I went to a soiree on Sunday the 25th as well as Notre Dame to worship that Sunday evening. During the soirée I met a musician from the US who knew my cousins, Andrei and Ricardo. It is a small world.  In addition, I met Catherine Ferguson, who is a retired U.S. citizen who in her 70s moved to Paris in this past August. She is a retired academic (Ph.D. in French literature) and media personality. We have a mutual friend in Gettysburg who helped us to connect. We spent three hours in a French café talking about French life and culture. She intends to become a French citizen. The other interesting piece about this conversation was the fact that she did her undergraduate work at Hunter College where I did my work as well.

On Monday, 26 September, I went to dialysis. As I stated above, it was a good experience and the communte was very easy from my studio, a short metro ride and the #82 bus.

Tuesday, 27 September, I took a the Eurostar to London and met Jeanie and Robert for breakfast in London. This was the first time that we were in Europe at the same time. After breakfast, we took a short walk and then took the tube to Selfridge. It was nice to be in the department store after viewing "Mr. Selfridge" on PBS. We walked around there and saw that it was certainly an upscale store...we had soft drinks in the restaurant.  We left from there and went to the Tube. They had a dinner engagement in London and I had a dinner engagement with Yves in Paris. I arrived at Léon Bruxelles about 3 minutes ahead of Yves...I couldn't have planned it better.

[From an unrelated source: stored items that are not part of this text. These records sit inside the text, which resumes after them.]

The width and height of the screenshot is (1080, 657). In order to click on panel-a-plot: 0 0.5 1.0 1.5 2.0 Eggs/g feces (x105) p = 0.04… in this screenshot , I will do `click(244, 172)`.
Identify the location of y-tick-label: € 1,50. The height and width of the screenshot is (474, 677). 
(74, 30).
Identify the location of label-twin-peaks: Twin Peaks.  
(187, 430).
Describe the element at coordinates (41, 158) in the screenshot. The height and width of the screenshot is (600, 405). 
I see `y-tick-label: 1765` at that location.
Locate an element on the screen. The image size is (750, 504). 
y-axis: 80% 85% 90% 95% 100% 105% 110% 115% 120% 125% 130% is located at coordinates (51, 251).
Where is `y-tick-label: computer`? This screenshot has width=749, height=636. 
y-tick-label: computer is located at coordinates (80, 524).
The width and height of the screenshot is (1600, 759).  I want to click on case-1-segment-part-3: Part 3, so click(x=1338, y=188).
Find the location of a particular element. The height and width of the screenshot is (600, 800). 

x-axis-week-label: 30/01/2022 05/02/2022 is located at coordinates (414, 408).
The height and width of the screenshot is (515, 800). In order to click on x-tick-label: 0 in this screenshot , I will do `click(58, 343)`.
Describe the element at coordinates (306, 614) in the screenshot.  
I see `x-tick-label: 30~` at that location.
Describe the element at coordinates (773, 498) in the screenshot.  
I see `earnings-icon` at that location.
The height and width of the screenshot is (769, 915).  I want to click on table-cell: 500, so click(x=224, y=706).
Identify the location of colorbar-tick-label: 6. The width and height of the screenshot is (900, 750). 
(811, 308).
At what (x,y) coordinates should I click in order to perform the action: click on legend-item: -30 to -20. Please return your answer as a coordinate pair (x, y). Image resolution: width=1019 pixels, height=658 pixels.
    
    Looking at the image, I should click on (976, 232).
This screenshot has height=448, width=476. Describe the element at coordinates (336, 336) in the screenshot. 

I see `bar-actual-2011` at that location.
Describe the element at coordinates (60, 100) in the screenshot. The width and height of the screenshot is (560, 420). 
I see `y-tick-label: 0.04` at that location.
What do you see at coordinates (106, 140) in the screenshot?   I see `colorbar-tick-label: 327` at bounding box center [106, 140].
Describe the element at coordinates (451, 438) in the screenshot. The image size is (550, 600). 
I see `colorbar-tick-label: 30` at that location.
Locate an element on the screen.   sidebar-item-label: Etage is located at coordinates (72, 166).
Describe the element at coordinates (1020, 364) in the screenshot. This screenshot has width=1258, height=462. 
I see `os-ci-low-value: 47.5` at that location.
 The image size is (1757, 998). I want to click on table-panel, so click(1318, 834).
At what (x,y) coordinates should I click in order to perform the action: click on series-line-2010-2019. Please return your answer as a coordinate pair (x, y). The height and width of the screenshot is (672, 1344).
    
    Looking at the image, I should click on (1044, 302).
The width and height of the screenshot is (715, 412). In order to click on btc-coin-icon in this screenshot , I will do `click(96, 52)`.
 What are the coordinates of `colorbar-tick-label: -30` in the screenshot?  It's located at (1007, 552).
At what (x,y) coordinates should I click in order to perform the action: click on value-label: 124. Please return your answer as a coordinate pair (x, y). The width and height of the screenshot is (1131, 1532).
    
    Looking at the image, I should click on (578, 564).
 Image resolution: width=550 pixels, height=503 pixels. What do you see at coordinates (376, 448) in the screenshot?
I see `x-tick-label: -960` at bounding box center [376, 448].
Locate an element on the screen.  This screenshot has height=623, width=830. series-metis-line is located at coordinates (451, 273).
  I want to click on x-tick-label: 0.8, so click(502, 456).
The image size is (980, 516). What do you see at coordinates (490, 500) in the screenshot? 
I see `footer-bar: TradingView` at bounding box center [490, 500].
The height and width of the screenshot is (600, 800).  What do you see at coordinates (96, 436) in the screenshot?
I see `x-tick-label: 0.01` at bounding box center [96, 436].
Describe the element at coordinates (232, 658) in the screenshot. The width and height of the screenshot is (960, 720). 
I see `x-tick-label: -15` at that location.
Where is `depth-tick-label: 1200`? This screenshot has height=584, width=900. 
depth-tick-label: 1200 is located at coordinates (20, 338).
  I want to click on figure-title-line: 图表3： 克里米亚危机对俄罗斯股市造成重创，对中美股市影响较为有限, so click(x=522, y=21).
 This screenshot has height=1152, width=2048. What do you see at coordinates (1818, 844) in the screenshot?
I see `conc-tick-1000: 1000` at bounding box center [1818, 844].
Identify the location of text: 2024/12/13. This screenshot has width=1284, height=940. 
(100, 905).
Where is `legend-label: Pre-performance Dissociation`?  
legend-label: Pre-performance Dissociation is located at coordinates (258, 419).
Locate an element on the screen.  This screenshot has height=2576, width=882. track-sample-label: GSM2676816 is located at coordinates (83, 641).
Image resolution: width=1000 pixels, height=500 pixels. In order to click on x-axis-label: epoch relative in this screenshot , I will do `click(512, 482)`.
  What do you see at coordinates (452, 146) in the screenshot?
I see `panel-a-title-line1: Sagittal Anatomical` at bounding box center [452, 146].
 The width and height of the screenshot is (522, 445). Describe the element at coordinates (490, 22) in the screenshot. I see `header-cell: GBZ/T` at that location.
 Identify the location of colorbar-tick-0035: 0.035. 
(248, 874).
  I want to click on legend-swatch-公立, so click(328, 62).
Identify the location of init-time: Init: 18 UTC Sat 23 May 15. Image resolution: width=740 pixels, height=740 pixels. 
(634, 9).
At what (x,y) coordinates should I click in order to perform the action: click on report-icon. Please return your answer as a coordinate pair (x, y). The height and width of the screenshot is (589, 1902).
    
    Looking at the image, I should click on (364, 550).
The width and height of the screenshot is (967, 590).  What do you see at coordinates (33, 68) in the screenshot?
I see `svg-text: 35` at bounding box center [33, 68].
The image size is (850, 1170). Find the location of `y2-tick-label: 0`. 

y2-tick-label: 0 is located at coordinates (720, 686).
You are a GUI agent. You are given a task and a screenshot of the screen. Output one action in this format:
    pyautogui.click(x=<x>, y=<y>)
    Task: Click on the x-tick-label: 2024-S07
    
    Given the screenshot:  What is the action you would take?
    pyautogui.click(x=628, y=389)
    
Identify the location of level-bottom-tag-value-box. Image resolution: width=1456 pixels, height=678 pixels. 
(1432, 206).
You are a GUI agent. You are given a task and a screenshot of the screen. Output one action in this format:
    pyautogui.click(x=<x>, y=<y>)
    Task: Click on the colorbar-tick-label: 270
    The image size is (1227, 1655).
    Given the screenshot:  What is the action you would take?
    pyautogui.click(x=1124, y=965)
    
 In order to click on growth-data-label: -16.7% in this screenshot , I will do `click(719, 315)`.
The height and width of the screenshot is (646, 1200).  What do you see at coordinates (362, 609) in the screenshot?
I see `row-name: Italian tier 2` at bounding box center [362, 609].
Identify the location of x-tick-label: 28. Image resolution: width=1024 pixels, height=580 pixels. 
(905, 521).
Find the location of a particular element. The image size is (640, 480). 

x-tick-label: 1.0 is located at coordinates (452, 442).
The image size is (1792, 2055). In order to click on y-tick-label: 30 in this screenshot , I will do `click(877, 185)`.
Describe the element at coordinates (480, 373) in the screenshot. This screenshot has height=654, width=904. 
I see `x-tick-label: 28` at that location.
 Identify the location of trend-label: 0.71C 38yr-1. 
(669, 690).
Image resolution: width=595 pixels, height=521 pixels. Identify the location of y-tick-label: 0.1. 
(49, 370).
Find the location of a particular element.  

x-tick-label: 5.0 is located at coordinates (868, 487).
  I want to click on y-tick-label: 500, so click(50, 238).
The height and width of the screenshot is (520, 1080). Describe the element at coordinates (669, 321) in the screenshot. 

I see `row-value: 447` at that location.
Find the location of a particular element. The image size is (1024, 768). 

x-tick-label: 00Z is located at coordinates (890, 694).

Wednesday was my last full day in Paris. I had a taste for Couscous and went to my favorite Morocan restaurant one block from my apartment for lunch. It was delicious as I remembered the last time I was there. Afterward I ventured a few blocks away from my apartment to take pictures of 19 rue Madamoiselle. This is the building where Madame Woolsey (Danielle Garber's mother) was born and lived in her childhood years. I took several pictures of the building and the street to give to Madame upon my return. I think she was moved by the pictures.

On Thursday, 29 September, I left the apartment and took the metro to Charles de Gaulle airport for my return to the States. As always, I was sad to leave France but thankful that I was able to make the trip and look forward to another stay in the City of Light.